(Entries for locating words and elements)
# # # #

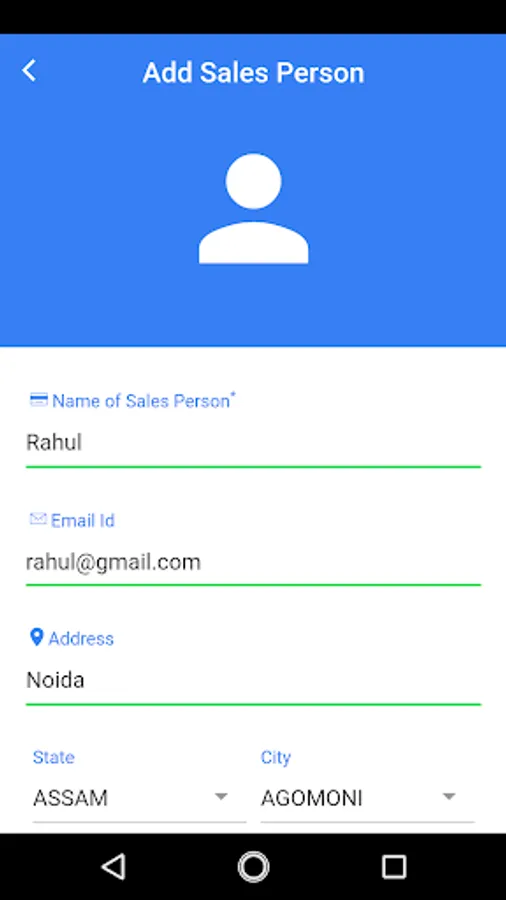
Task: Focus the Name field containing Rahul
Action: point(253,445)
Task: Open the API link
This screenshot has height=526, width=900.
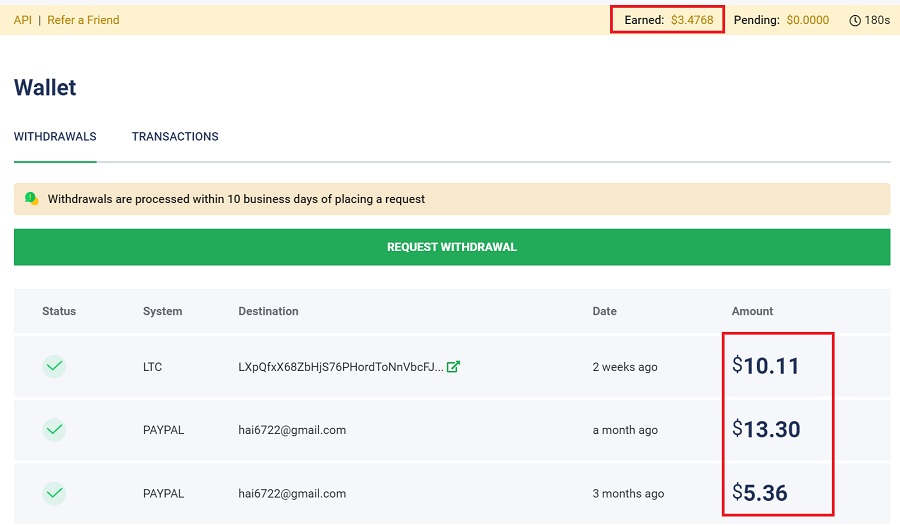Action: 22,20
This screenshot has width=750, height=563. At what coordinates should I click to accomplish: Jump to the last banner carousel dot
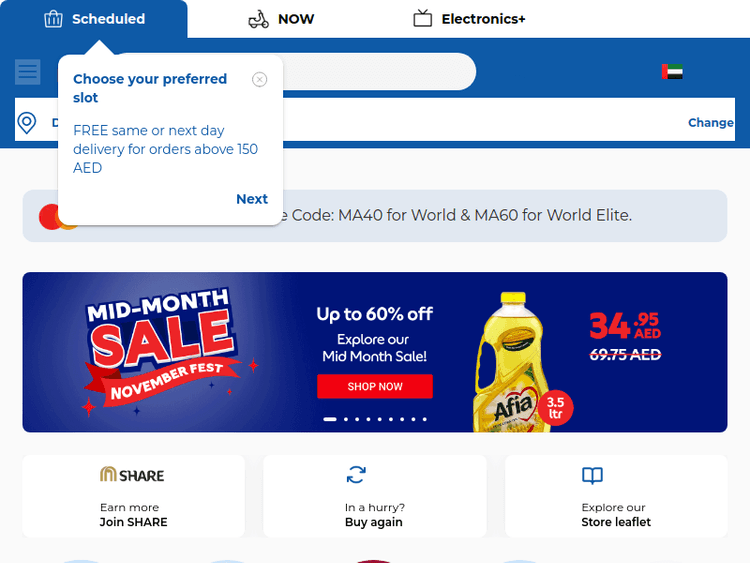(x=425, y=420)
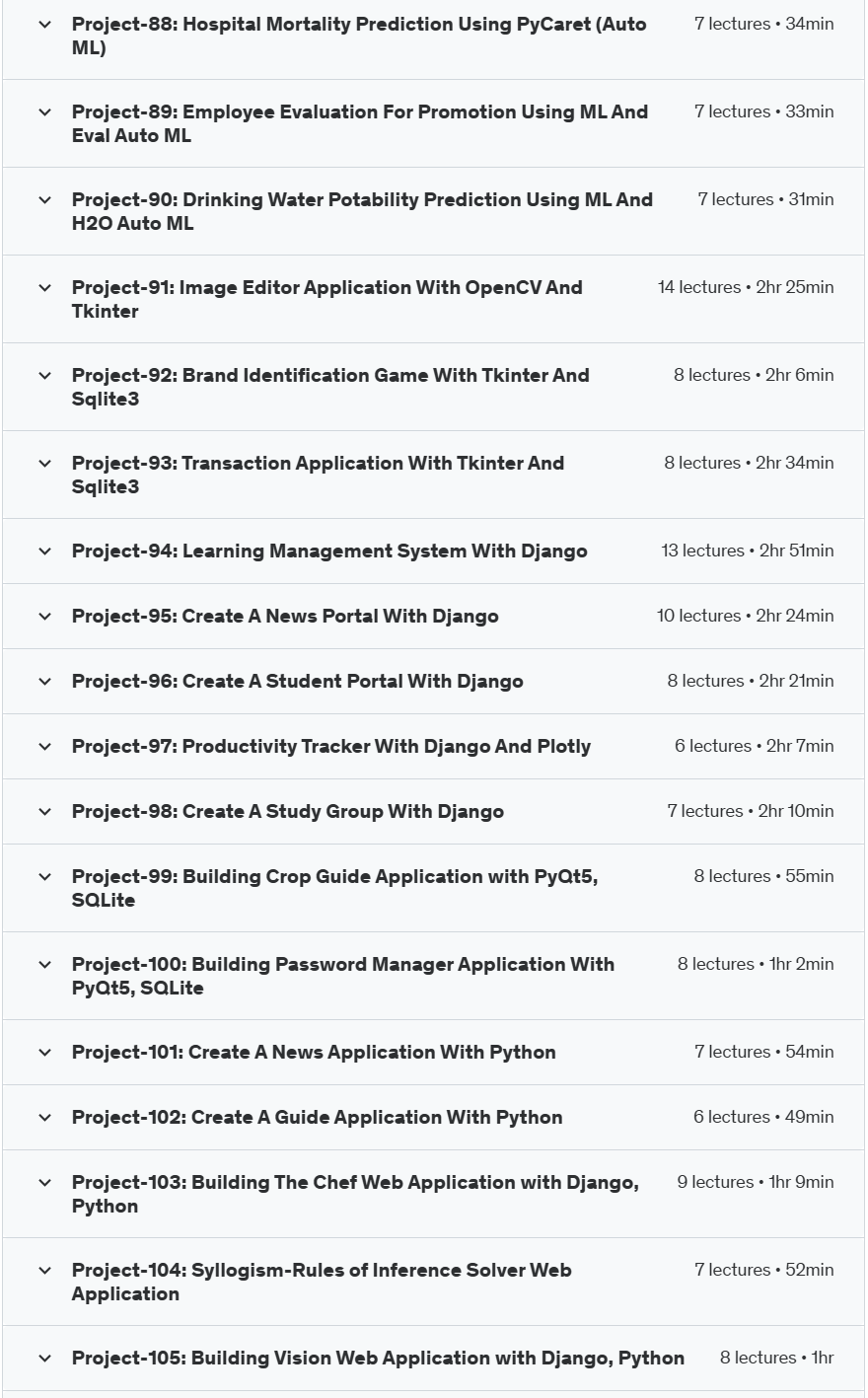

# # # #

- _DIRECTIVE_
Could you give the lines again from the one containing "Task: Open the API link" through the last line, with "screenshot" replaced by "capture" and everything else unchanged? Leave the pictures out.

- _EXERCISE OUTPUT_
Task: Open the API link
This capture has height=526, width=900.
Action: 22,20
This capture has width=750, height=563. At what coordinates should I click to accomplish: Jump to the last banner carousel dot
(x=425, y=420)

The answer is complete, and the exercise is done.